A seguito dell’avvenimento David Dunning, docente di psicologia alla Cornell University, insieme all’allievo Justin Kruger, intrapresero un studio. Sottoposero studenti a test di umorismo, grammatica e ragionamento logico, richiedendo loro di autovalutare le proprie competenze prima dei test. I risultati furono sorprendenti: gli studenti meno competenti sovrastimarono notevolmente le proprie abilità.
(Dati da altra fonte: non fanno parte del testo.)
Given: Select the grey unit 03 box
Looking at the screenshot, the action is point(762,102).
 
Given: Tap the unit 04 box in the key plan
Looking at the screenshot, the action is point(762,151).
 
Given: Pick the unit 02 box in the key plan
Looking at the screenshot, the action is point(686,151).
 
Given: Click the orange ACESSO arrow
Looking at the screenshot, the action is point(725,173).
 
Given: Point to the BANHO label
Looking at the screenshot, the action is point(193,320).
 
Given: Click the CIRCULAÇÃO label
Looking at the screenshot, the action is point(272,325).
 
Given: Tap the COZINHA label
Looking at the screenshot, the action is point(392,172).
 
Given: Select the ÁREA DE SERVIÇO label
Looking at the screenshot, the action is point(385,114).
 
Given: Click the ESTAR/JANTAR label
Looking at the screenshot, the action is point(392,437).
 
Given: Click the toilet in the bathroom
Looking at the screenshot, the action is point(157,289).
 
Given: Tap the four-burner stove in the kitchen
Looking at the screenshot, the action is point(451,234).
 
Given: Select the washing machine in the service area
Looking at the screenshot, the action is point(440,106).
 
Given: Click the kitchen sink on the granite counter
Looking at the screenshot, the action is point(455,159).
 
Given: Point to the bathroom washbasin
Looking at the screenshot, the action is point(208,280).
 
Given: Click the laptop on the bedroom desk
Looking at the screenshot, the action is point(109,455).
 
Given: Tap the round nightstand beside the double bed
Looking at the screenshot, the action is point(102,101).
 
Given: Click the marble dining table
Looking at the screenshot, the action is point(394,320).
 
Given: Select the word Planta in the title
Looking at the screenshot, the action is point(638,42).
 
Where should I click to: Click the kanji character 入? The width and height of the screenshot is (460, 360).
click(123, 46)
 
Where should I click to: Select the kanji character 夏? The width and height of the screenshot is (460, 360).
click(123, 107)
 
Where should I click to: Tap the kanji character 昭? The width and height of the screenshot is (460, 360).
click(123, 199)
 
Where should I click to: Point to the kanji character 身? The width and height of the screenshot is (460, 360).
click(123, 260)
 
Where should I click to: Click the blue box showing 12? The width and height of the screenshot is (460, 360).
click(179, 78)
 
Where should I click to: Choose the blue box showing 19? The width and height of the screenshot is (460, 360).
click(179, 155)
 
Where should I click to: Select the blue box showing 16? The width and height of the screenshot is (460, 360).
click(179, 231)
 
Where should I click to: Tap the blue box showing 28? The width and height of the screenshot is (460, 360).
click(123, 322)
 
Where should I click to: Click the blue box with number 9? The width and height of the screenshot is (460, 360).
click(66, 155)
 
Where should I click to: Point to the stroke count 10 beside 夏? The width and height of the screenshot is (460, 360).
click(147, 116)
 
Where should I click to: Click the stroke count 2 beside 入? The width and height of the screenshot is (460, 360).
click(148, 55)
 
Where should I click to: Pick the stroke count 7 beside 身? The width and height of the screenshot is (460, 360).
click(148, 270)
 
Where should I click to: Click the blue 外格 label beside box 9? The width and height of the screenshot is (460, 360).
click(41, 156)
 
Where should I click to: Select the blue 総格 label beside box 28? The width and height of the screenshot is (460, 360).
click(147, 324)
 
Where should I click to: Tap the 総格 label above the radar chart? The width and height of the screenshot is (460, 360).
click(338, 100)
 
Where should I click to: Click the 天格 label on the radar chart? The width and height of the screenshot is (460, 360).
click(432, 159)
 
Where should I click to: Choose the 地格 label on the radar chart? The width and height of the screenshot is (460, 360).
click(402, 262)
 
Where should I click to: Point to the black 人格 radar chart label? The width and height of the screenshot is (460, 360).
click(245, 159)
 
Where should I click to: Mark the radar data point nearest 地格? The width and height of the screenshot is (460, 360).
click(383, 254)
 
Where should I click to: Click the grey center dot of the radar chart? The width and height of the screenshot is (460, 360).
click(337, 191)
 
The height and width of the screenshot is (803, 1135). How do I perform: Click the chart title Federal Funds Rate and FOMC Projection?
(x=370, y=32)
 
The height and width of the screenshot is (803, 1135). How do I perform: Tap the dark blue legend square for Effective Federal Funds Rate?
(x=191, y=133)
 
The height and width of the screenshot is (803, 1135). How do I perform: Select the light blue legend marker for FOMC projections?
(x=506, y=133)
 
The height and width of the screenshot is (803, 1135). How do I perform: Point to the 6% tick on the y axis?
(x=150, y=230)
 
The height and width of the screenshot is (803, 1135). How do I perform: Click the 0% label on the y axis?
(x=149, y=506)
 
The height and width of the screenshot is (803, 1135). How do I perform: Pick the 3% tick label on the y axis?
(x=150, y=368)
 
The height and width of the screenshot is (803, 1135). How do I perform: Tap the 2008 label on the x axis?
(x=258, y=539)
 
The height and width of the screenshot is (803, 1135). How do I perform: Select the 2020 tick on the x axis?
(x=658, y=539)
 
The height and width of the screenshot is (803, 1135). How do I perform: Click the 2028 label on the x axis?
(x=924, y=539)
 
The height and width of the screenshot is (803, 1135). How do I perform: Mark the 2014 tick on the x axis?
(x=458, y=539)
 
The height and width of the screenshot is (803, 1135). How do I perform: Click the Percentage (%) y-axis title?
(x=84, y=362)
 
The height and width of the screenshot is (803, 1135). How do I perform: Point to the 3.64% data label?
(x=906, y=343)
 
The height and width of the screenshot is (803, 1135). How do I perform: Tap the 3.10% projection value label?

L’effetto Dunning- Kruger si manifesta quando individui, erroneamente, sovrastimano le proprie conoscenze o abilità in un determinato campo.
Questo pregiudizio cognitivo porta alcune persone a imporre le proprie opinioni come verità assolute.
Tutto l’esatto contrario della saggezza di Socrate che ammetteva di sapere di non sapere. Per non parlare poi dei soggetti che si appropriano di competenze che non possiedono. Che inventano esperienze professionali mai avute o che sconfinano con leggerezza in ambiti professionali complessi altrui.
Perché ho scritto di tutto ciò? Ve lo starete chiedendo ed è giusto che io vi spieghi. Ogni volta che cerco di prendere in rete notizie recenti sull’emicrania e le cefalee, mi accorgo che le interviste, i servizi televisivi, radiofonici e giornalistici prolificano e si moltiplicano come le famigliole dei conigli. Dovrei essere contenta direte voi. E aggiungerete che dal buio e dall’ invisibilità noi cefalalgici stiamo finalmente uscendo. Tutto vero miei cari compagni di patologia, ma sapete quando mi saltano i nervi già sufficientemente fragili? Quando a fare gli sboroni sono medici, magari stimatissimi nel loro campo, ma che nulla hanno a che fare con la cefalea, già perché per questa ci vuole una specializzazione e ci vogliono anni di studi, aggiornamenti ed esperienza. Il primo Aprile 2026 (sarà indicativo?) un neurologo  esperto in Sclerosi  Multipla ed altrove un altro esperto in Malattia dei Parkinson rispondono tutti ad interiste sulle cefalee e rilasciano risposte ai pazienti cefalalgici ….
A me viene in mente un proverbio napoletano: a carta ‘e musica in mano ‘e barbiere!
Questo detto fantastico viene usato quando cose preziose, delicate e complesse finiscono miseramente in mani sbagliate e incompetenti.
E voglio concludere con una frase in latino: “nolite dare sanctum canibus, neque mittatis margaritas vestras ante porcos, ne forte conculcent eas pedibus suis, et conversi dirumpant vos” – ” Non date ciò che è santo ai cani e non gettate le vostre perle ai porci, perché non le calpestino e, rivoltandosi, vi sbranino”.
Riflettete compagni di sventura, riflettete.